By the 1555-1562 period wheellocks would have been the standard type among cavalry armed with firearms, it was simply the best lock available for mounted use.

The introduction of the wheellock in common use on cavalry firearms is hard to trace in anything but general terms due to the gaps in the surviving sources. Another complication is that many early sources don't distinguish between mounted arquebusiers who dismounted to fight with matchlock arquebus and the true mounted arquebusiers who fought both on foot and on horseback with wheellock arquebus.

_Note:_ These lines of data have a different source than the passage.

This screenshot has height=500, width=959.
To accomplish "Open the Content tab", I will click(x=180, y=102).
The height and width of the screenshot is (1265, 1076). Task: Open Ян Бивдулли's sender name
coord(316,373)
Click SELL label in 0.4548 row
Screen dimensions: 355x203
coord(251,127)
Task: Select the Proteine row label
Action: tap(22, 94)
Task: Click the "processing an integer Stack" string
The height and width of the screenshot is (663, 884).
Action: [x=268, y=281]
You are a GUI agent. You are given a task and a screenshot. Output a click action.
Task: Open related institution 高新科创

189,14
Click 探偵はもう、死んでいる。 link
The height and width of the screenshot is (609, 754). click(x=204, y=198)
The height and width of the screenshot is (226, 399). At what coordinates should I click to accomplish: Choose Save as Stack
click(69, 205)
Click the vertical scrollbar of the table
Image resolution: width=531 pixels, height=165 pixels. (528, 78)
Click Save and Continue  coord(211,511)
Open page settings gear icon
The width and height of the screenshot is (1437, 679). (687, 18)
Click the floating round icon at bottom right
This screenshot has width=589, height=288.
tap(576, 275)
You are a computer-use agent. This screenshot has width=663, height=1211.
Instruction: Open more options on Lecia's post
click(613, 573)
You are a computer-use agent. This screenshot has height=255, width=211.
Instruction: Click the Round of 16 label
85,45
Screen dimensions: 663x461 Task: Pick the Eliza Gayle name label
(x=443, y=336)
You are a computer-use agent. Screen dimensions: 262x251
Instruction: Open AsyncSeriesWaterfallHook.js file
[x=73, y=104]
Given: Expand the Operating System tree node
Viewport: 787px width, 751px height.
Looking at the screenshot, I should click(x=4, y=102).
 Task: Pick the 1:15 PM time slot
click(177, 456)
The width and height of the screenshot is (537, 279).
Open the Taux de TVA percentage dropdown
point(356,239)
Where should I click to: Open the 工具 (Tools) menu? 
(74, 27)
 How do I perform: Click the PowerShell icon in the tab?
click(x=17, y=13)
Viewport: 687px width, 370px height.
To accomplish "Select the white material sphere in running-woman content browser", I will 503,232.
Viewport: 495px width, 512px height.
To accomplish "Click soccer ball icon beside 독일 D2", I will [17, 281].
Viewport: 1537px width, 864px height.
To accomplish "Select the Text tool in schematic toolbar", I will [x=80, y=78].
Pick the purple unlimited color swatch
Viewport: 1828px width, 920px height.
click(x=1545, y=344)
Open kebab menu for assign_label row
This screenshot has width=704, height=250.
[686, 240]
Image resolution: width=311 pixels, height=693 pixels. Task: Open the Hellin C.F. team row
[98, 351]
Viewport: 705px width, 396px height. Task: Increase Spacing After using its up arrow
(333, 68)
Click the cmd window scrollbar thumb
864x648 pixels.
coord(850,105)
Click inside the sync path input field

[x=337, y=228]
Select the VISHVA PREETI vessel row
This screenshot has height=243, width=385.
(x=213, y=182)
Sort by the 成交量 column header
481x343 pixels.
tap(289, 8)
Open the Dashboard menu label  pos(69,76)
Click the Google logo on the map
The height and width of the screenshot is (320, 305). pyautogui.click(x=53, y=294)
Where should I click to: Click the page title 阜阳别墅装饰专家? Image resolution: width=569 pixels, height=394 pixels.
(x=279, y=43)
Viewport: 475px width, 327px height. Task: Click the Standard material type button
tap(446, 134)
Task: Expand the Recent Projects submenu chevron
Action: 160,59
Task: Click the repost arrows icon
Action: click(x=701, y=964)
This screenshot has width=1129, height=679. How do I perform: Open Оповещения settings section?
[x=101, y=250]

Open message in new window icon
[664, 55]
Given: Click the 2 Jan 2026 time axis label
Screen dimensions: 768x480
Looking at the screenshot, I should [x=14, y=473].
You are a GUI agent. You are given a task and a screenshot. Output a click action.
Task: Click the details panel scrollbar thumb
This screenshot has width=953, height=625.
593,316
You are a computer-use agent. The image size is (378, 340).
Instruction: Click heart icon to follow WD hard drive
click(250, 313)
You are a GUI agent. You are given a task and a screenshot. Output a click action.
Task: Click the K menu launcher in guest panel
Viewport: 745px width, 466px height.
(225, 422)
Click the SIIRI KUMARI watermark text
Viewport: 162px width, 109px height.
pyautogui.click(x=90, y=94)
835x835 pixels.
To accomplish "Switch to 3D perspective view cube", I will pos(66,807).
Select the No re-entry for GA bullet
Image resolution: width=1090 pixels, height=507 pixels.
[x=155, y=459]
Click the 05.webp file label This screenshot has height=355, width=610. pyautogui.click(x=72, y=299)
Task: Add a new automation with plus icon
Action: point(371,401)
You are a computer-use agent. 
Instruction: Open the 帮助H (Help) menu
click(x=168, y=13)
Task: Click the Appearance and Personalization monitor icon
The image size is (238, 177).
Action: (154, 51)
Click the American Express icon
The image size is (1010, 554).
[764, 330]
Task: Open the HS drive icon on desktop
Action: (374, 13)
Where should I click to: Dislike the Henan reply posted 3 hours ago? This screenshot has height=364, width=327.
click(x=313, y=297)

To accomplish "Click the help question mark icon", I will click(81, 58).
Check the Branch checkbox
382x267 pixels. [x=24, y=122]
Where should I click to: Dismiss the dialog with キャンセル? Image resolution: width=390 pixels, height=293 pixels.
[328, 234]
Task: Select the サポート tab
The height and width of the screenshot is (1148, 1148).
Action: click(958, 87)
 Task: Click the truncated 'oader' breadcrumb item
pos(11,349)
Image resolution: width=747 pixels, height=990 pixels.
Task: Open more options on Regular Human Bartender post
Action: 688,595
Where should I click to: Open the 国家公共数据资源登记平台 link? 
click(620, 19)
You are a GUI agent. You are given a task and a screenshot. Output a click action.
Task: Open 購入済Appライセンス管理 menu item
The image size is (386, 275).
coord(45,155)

In his study of the French army from 1494 to 1562 Ferdinand Lot first qouted evidence for "true" mounted arquebusiers in the chapter for 1536 or 1537 if I remember correctly. (I do not have the book available at the moment.) As the French were not pioneers on the subject this is a good indication that the wheellocks were becoming accepted in military use for mounted cavalry, at least for the light cavalry.
(Ferdinand Lot, "Recherches sur les effectifs des armées françaises des guerres d'Italie aux guerres de religion 1494-1562", Paris 1962)

It was the Germans who would become the leaders of the development of cavalry armed with firearms and they used such cavalry on a scale that was massive. By 1570 cavalry with firearms was the only type mentioned by the Imperial regulations for cavalry. The evidence for first large scale use of cavalry among German troops comes from the 1540s as source describe cavarly with both wheellock pistol and arquebus both on the border in Hungary as well as fighting in France in 1543-1544. Next came the Schmalkaldic war between the Protestants and the Emperor were we have a number of sources describing cavalry with wheellock firearms including the contract and musters for the cavalry to be recruited by Albrecht Alcibiades, margrave of Brandenburg-Kulmbach. He was supposed to recruit cavalry that was 5% heavy lancer ("kurisser"), 75% demi-lancer ("speisser") and 20% mounted Arquebusiers (Schützen) but the 3 recorded musters show that he ended up with a force that was78% mounted Arquebusiers as he had 1946 of them.
These mounted arquebusiers had both pistol and arquebus and would in the next decades become famous as the "Reiter" or "Schwarz Reiter" because of the black armour that was in common use among them. Reiters would be used with great success against both the French and against other Germans as Albrecht Alcibiades fought a short but intense war inside Germany to establish his own dukedom. This war saw the bloody battle between Albrech Alcibiades and Moritz of Saxony at Sievershausen in 1553 were Elector Mortiz was mortaly wounded by a pistol shot.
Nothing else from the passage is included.